In response to this academic heresy, half the journal’s editorial board resigned, and campus outrage and student mob pressure soon led Gilley to withdraw his article from the journal, which deleted it from its website. Because he had tenure, Gilley could not be summarily dismissed by his university but he was soon placed “under investigation”.  All this was on the back of earlier successful US student protests about courses on Western literary traditions at both Yale, where English courses on Shakespeare and Donne allegedly created a culture “especially hostile to students of colour”, and Stanford, where an attempt to reintroduce a broad survey course on the Western history of ideas, similar to that proposed by the Ramsay Centre, was knocked down by student petitions and protests.

At Oxford, Professor Biggar held his conference in utmost secrecy, with no announcement about its existence, no advertising and no social media promotion.

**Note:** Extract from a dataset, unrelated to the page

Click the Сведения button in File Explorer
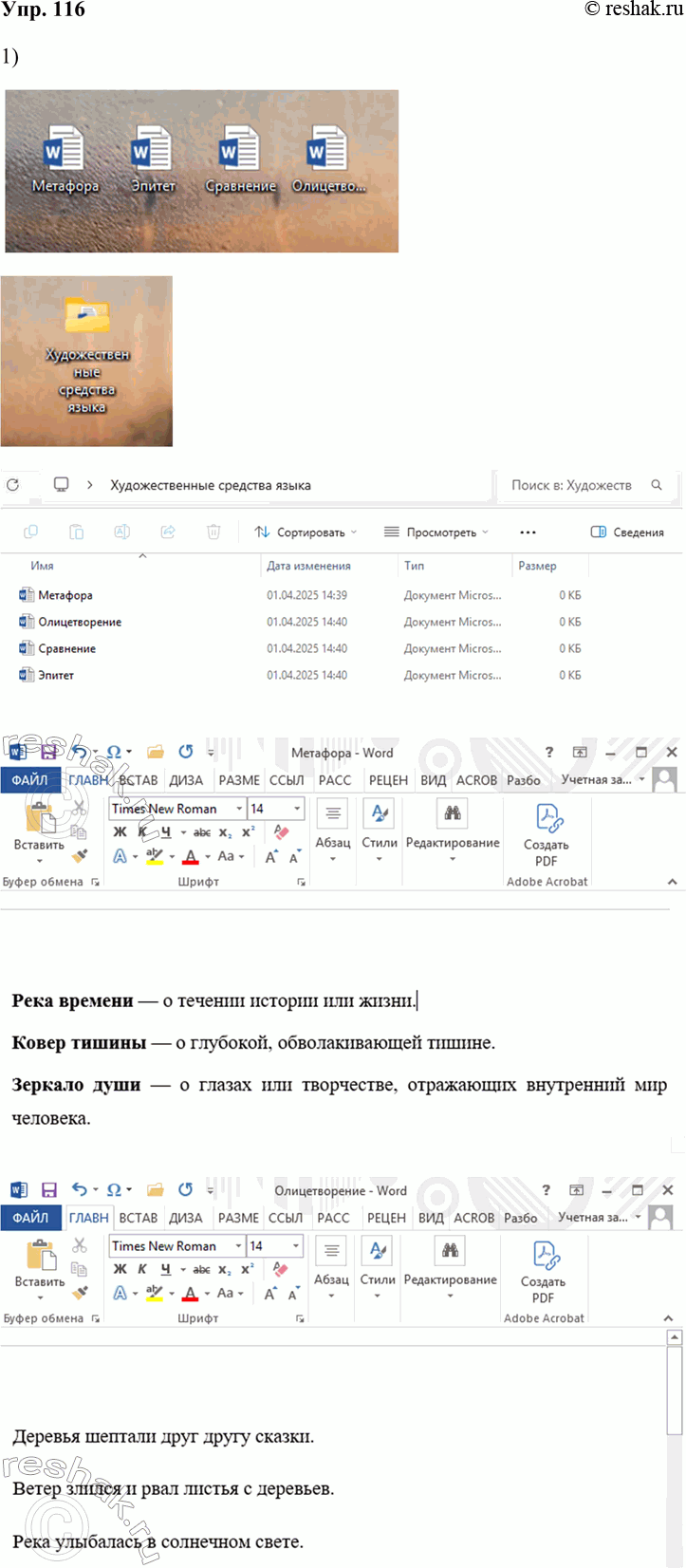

Several attendees insisted their identities and attendance be kept secret. One of those who gave a paper under his own name was Professor Jeremy Black, whose views on the current academic debate over the British Empire, and the student violence that erupted over the issue in London earlier this year, were published in Quadrant’s June edition.

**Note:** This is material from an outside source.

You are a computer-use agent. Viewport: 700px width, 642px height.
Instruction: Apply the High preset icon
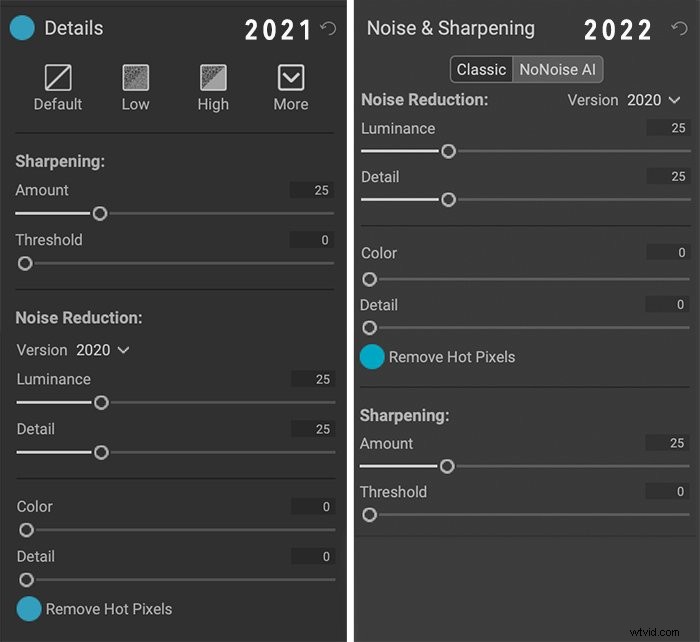[213, 78]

One of those invited to the secret conference was Sumantra Maitra, a doctoral researcher at the University of Nottingham, who interviewed Biggar for the Australian online magazine Quillette. As academic activist tactics spread on campus, Maitra wrote, secrecy seemed to be the only way to continue research without the worry of mob violence. Biggar told him: “If I want to hold lectures or seminars on the topic of empire, I will do so privately, since I cannot be sure that my critics will behave civilly.” One young scholar only attended the Gilley conference “on condition his name nowhere appears in print, nor his face on any photograph, lest his senior colleagues find out and kill his career”.

See also A Disaster of the Active Kind

 

On the other hand, Biggar noted, the overall effect of the row over his investigation of empire and ethics has been to strengthen his own views. “I now know, which I didn’t before, that the UK press (and presumably their readership) is overwhelmingly supportive of what I am trying to do.”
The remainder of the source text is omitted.